The policeman recovered from his surprise and added, ‘He’s a solitary bird who lives on his own. That’s a strange idea you’ve got there, Mr Lewis.’

Jack continued to probe, and in response the constable explained that the gossip that had come down to the village from the Hall was that Drax had been Edmund Trelawney’s bearer. I knew that Trelawney was Lady Pamela’s maiden name, so his words made sense to me.

Nile painted a picture of Drax as the faithful servant who carried his master’s packs through the wilds of the deep Amazon jungle. When Edmund became seriously ill, Drax carried the sick man as well as the baggage back to the river. Then he brought Edmund down the Amazon by boat hoping to get him to civilisation and medical treatment—but the Englishman died before they could reach help. The faithful Drax had contacted the family through the British embassy, and then insisted on accompanying the body home.

‘That is extraordinary loyalty,’ said Jack. ‘Most admirable. But why has he stayed?
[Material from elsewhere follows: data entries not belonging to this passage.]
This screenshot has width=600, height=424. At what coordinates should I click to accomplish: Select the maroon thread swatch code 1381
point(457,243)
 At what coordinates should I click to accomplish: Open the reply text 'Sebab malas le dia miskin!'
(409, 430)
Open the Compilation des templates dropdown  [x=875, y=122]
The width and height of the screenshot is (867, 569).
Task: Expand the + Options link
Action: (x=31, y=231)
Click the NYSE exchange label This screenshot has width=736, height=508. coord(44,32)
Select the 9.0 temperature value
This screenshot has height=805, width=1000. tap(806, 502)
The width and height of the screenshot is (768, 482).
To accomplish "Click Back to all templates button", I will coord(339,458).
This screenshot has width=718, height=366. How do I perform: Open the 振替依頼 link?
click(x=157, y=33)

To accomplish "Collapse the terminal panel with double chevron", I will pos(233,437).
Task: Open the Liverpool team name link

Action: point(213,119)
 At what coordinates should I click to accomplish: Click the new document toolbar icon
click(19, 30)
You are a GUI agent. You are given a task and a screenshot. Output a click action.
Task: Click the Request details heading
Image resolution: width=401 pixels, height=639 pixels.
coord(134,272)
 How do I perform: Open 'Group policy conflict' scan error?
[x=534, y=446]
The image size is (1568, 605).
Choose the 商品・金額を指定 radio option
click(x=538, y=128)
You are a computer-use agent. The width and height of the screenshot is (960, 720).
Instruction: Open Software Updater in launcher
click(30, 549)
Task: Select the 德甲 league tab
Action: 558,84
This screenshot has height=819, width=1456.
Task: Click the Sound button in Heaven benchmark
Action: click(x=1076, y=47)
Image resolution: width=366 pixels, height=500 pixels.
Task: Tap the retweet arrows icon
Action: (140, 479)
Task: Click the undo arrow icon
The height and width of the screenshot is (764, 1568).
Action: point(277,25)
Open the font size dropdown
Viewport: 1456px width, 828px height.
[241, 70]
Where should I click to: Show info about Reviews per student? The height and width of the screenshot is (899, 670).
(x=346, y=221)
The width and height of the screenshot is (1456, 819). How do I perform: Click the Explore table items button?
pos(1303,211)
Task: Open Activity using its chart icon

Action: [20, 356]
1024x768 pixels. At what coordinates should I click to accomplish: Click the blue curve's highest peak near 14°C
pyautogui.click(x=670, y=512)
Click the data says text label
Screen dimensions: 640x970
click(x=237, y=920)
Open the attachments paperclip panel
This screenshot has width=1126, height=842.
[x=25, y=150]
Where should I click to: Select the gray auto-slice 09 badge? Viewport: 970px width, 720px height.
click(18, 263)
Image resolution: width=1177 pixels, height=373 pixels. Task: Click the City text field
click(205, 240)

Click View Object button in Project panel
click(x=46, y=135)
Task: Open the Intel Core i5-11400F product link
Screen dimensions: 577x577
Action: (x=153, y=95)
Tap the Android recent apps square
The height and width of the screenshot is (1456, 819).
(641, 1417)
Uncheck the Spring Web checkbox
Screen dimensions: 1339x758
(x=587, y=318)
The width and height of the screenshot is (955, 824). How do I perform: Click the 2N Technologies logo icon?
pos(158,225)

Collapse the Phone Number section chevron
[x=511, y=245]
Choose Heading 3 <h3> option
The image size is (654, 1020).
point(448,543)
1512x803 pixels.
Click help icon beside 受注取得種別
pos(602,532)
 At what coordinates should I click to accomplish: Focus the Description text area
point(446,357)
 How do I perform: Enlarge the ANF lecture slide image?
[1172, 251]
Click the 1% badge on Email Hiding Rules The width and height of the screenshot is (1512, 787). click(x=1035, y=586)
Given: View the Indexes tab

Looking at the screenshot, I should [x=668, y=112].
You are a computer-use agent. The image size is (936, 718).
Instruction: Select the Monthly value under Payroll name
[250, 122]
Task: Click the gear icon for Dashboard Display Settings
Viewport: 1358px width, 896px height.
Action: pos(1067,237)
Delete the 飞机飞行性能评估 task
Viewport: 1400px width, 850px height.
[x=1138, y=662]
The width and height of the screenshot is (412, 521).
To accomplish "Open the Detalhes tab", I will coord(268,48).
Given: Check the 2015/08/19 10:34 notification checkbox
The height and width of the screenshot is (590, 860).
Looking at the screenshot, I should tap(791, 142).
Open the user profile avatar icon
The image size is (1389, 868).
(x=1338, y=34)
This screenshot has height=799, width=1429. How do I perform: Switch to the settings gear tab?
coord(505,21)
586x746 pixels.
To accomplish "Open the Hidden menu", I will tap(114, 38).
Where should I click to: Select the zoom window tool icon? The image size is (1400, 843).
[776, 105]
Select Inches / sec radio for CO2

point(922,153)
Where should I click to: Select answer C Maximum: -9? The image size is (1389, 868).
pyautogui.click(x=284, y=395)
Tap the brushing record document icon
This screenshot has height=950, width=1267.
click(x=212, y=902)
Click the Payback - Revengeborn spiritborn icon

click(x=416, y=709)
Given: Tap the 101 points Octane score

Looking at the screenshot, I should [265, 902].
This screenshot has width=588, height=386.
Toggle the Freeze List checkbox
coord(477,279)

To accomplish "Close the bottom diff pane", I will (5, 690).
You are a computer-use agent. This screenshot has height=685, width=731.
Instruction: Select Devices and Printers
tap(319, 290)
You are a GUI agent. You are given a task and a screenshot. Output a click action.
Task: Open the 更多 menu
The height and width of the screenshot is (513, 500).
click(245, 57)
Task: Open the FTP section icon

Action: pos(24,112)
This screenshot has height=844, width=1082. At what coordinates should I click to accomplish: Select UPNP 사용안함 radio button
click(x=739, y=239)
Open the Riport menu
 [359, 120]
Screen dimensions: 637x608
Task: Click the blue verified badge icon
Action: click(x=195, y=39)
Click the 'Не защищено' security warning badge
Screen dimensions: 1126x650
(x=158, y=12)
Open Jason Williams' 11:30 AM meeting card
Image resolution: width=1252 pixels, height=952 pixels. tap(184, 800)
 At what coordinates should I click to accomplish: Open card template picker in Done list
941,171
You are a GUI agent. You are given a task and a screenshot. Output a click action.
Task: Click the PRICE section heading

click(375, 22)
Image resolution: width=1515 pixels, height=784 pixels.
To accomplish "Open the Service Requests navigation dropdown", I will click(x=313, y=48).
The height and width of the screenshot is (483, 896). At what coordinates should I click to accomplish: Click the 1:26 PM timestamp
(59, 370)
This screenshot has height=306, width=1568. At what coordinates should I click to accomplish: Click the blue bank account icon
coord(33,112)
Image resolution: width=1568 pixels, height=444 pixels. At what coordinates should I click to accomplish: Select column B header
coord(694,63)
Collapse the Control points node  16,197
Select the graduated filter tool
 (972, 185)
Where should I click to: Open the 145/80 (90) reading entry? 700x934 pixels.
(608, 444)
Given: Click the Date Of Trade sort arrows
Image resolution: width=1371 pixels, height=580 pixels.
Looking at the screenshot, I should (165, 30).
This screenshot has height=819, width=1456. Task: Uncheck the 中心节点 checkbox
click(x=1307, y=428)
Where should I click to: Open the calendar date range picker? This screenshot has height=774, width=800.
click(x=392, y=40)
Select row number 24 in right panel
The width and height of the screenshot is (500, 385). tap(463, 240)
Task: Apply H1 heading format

Has there been any gossip as to why he’s not returned to his own people but instead lives alone in a remote cottage on our wet and windswept moors?’

Nile found this question puzzling. ‘Well, this is England, isn’t it? Anyone would rather live here than in some jungle full of savage animals and deadly diseases. I suppose he’ll go back eventually. But you can hardly blame him for enjoying England while he can.’

‘But surely the odd thing is,’ Jack persisted, ‘that’s he not. He’s not travelling to London to see Big Ben and Tower Bridge and the Houses of Parliament. He’s just sitting alone in a cottage on the moors. Would you call that enjoying England?’

Nile gave a knowing smirk. ‘It all depends on the alternative, Mr Lewis. I read an article in the Sunday paper about that there Amazonian jungle. Sounded most unpleasant to me. I think this Drax has found a more comfortable spot, and he probably intends to hang on to it for a while.’

‘And this Drax,’ I interrupted, ‘he’s definitely not the wild man of woods?’

Charlie Nile laughed indulgently. ‘Not a chance, Mr Morris,’ he said. ‘The wild man of the woods has been seen once or twice—on those nights when there’s a full moon you understand—sometimes from not very far away.’

‘And . . . ?’ I said, wanting him to continue.

‘It’s definitely an Englishman. That’s what they say. A fairhaired Englishman. Looking all wild and dishevelled like, but one of us . . . so to speak.’

‘So how do you account for him?’ said Jack, finishing his brandy and soda and leaning back in his armchair. ‘How do you account for this wild man of the woods?’

‘You’ll just laugh at me again if I tell you,’ said Nile cautiously, looking like a man whose rendition of ‘The Road to Mandalay’ has gone down badly at the annual village concert and who is doubtful about risking another tune.

‘I promise you I won’t—I’m asking you quite seriously. Now, tell me: what’s your theory?’

‘Well, sir, to be quite honest, I think he might be one of them tormented souls from the next life.’

‘A ghost?’ I asked.

‘Aye, Mr Morris—a ghost. They do say as how the Black Tower is haunted. That would account for our “local phenomenon”, as you’d probably call it, Mr Lewis. That would explain why the wild man of the woods only turns up rarely and is never seen by daylight.’

‘Is that why the Black Tower is kept locked these days?’ I asked.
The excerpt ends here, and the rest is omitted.